> Required action:
Leaving the pictures aside, transcribe every line below exactly.

> Exercise data:
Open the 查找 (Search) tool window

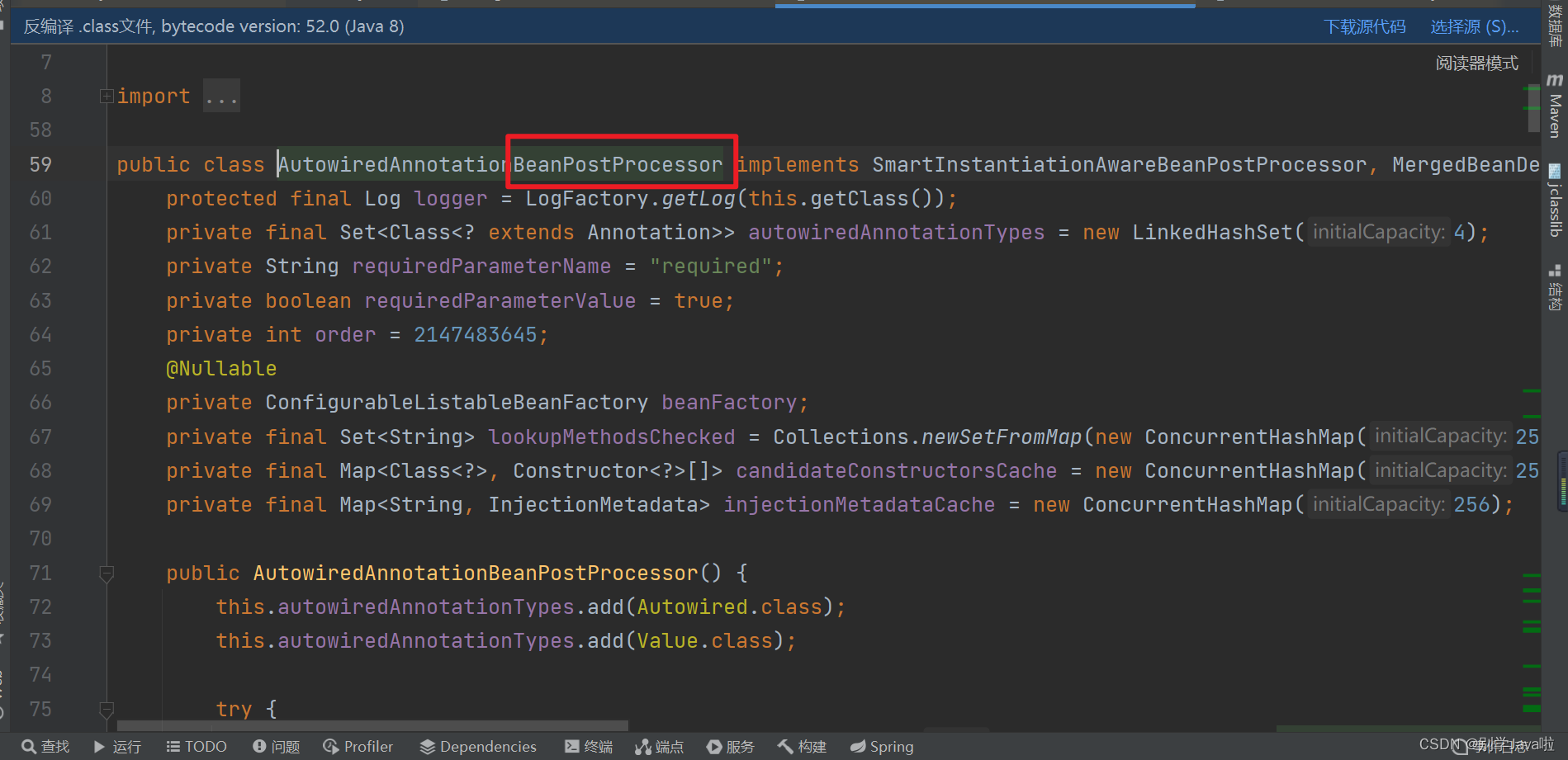pyautogui.click(x=45, y=746)
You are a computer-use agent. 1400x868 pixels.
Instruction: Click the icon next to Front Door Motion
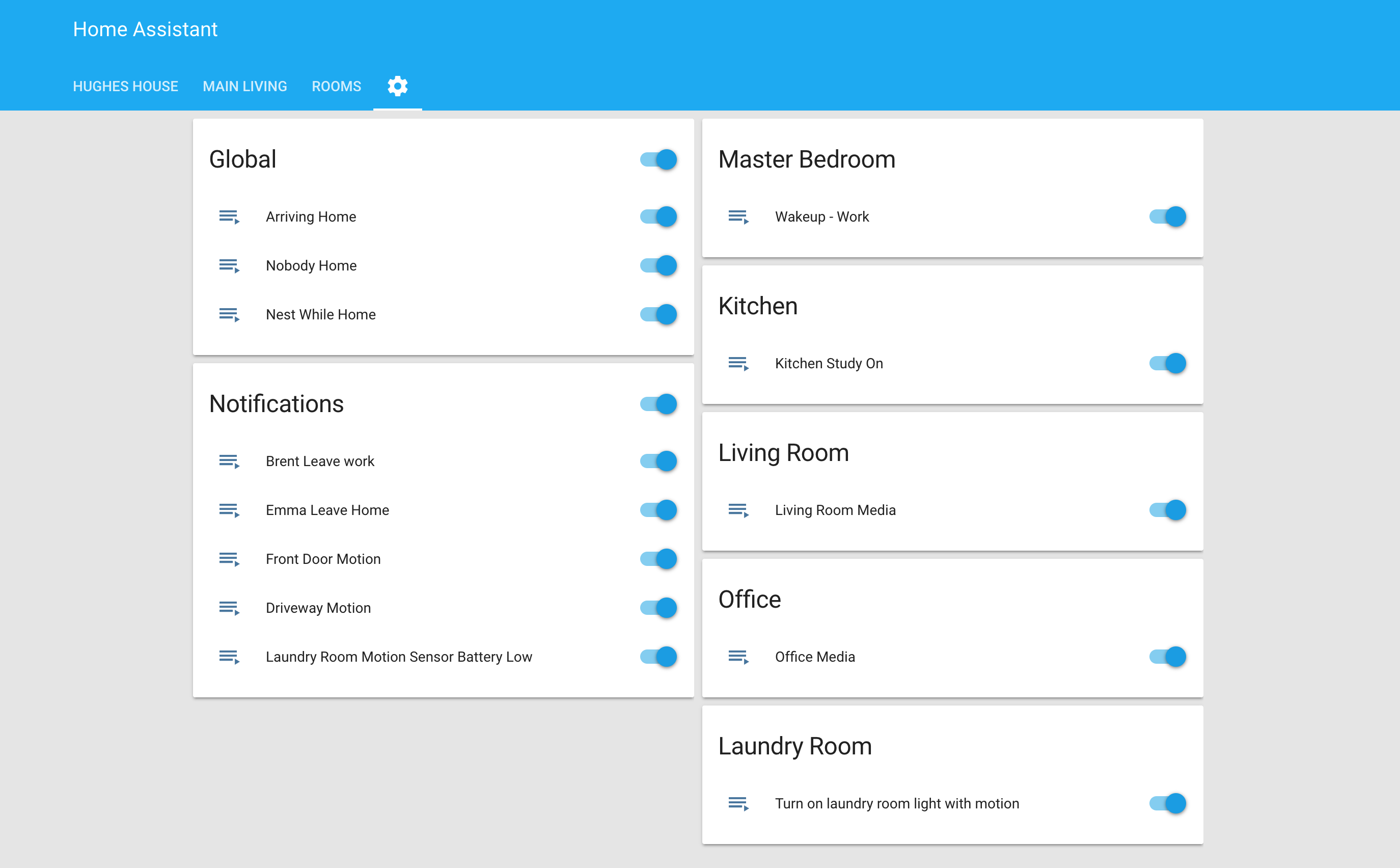pyautogui.click(x=229, y=559)
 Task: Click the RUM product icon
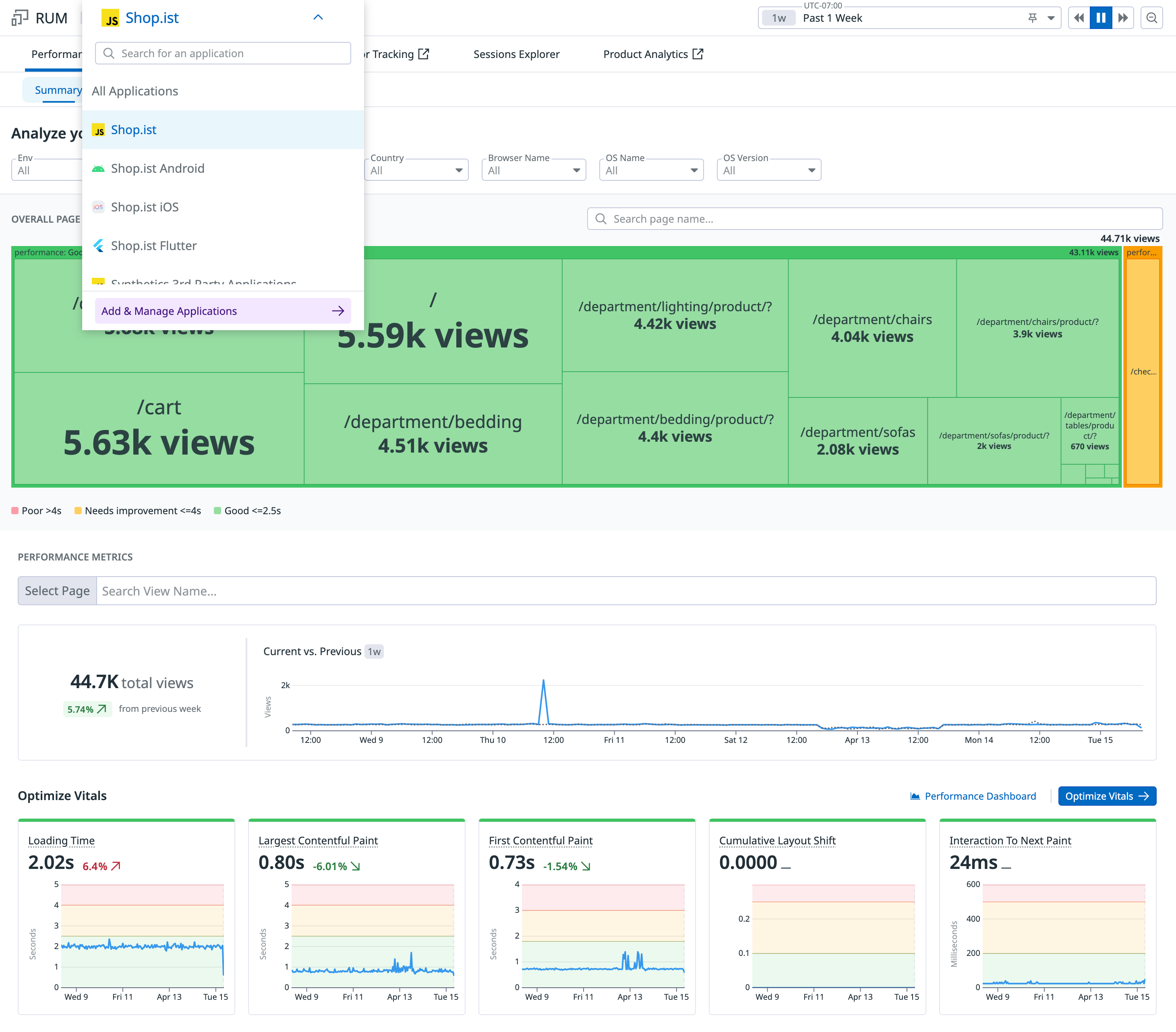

> Answer space:
Open the 查找 (Search) tool window

pyautogui.click(x=45, y=746)
You are a computer-use agent. 1400x868 pixels.
Instruction: Click the icon next to Front Door Motion
pyautogui.click(x=229, y=559)
 Task: Click the RUM product icon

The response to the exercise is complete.